Показав мужу язык, Эйлит сняла шлем. Ее глаза мигом перестали косить и теперь смотрели прямо. Интересно, как во время битвы мужчинам удается что-то видеть перед собой через две узкие прорези, которые делает еще уже расположенная на переносице носовая пластинка? Представив себе, как будет сиять этот шлем на львиной голове Гарольда Уэссекского, молодая женщина невольно вздрогнула.

— Само собой, мне не на что жаловаться, — заметил Голдвин, разламывая надвое ломоть ароматного хлеба. — Я многим обязан твоим братьям, ведь благодаря их рекомендации я стал личным оружейником графа Гарольда. Если бы не они, прозябать мне сейчас в той крохотной мастерской в Этельреджите. — Голдвин не без гордости обвел взглядом прочные деревянные стены зала, к празднику украшенные зеленью.

Эйлит разделяла его чувства. Не каждая молодая хозяйка могла похвастаться новым добротным домом со светлыми просторными комнатами. По сравнению с убогой, тускло освещенной хижиной, в которой она выросла, новое жилище казалось дворцом. Кроме того, из окон открывался прекрасный вид на Сент-Питер, королевскую резиденцию и аббатство на Торни-Айленд.

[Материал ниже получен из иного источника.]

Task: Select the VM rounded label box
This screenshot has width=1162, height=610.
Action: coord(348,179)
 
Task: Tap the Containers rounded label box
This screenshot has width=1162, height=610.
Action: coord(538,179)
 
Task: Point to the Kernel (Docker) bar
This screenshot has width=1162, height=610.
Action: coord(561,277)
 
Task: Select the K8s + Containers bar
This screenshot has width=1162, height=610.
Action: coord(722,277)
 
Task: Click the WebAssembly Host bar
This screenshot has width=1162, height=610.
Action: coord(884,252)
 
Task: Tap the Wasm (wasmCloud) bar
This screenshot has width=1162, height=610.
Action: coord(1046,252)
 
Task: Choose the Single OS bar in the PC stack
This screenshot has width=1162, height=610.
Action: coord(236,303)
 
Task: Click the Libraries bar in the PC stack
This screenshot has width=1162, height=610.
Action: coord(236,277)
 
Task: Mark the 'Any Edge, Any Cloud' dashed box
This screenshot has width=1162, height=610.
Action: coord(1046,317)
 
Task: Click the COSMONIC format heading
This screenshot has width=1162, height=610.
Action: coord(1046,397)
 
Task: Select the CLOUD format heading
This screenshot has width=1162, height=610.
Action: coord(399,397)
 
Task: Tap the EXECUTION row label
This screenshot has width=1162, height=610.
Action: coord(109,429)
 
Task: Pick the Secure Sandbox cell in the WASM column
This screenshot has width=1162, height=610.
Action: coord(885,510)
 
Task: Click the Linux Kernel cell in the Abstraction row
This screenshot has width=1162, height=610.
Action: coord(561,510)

Три года назад Голдвин отремонтировал сломанный шлем Альфреда, и брату так понравилась работа кузнеца, что он порекомендовал его всем своим знакомым солдатам и охранникам. Так началась дружба между Голдвином и Альфредом. День ото дня она крепла, и потому никто не удивился, когда спустя некоторое время Голдвин, уже снискавший добрую репутацию и сколотивший состояние, попросил у друга руки его сестры, Эйлит. После непродолжительных брачных переговоров вопрос решился со взаимной выгодой для обеих сторон. Эйлит всегда сознавала, что не посмеет пойти против воли отца и братьев, какого бы мужа они для нее ни выбрали, и, узнав о предложении Оружейника, вздохнула с облегчением.

Несмотря на невысокий рост, немного кривоватые ноги и почерневшие от работы в кузнице руки, в глазах Эйлит Голдвин выглядел самым красивым мужчиной на свете. Она всем сердцем полюбила его теплую улыбку и добродушную, трудолюбивую натуру.

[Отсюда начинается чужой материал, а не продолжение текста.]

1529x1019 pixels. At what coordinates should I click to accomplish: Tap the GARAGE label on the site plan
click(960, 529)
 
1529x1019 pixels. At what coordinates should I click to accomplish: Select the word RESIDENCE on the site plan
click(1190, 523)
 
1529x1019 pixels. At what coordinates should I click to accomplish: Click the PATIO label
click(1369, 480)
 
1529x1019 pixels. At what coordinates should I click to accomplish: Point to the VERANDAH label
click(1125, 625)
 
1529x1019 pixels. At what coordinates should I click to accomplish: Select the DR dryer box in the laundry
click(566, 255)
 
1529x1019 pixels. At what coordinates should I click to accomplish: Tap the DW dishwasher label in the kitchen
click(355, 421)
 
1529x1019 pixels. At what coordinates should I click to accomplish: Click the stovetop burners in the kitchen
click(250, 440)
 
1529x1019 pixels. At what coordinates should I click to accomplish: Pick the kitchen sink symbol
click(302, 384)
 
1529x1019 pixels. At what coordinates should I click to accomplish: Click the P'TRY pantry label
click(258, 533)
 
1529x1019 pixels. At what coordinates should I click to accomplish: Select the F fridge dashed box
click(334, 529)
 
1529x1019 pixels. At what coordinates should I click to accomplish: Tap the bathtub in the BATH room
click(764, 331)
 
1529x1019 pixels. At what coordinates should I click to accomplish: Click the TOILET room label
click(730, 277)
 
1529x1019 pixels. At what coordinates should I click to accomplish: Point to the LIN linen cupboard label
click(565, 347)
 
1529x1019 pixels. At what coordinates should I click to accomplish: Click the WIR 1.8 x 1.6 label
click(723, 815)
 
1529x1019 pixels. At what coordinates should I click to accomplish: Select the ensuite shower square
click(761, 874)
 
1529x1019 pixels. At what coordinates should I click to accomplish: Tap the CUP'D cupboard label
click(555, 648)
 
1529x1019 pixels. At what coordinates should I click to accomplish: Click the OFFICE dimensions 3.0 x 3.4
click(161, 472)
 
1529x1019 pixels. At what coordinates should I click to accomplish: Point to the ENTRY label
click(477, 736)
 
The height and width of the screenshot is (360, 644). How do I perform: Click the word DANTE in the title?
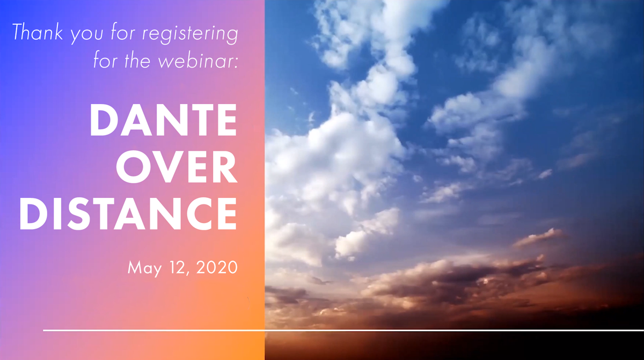pos(163,120)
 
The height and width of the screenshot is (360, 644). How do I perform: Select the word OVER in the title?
pos(177,167)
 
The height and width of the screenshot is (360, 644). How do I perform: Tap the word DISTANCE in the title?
pos(128,214)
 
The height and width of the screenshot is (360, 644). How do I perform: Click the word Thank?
pos(38,32)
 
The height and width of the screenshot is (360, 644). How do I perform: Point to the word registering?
pos(190,34)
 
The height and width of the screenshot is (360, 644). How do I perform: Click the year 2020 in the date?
pos(217,267)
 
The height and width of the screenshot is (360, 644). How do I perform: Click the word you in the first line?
pos(87,35)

— Завтра к вечеру Альфред и Лильф привезут рождественское полено. — Эйлит взглянула на мужа и с удовольствием отметила, с каким аппетитом он расправляется с обедом. — Надеюсь, что до сумерек я успею свернуть шею трем цыплятам.

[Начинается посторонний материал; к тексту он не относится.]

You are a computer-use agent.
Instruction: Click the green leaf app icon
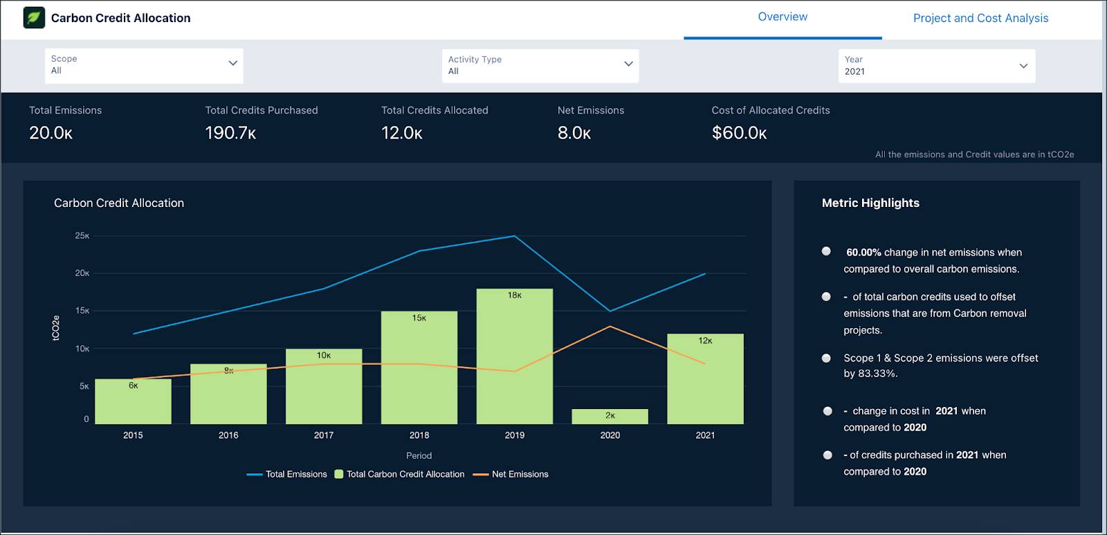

Сказав последнюю фразу, молодая женщина поморщилась. Умело справляясь со всей домашней работой, Эйлит недолюбливала одну из обязанностей хозяйки: ей не нравилось убивать домашнюю птицу. Она видела в этом вероломное предательство, жестокий обман по отношению к доверчивым созданиям. Сначала их окружают заботой, изо дня в день кормят и приручают, потом начинают воровать их яйца, а в конце концов сворачивают им шеи и бросают в котел. Конечно, проще простого купить пару свежеубитых кур на рынке Уэст-Чипа, но это будет болезненным уколом для самолюбия домохозяйки. Такого Эйлит себе позволить не могла.

Голдвин вытер губы салфеткой, вылил в кружку остававшийся в кувшине эль и встал.

— Я буду рад приезду твоих братьев, — сказал он. Граф Гарольд вот-вот взойдет на трон и неохотно отпускает от себя личных охранников.

Одним глотком осушив кружку, он направился к двери, но, неожиданно задержавшись у порога, оглянулся.

— Чуть не забыл поделиться с тобой новостью, Эйли. В дом старого Ситрика скоро въедут жильцы. Так что у нас появятся соседи. Сегодня утром мне сообщил об этом святой отец.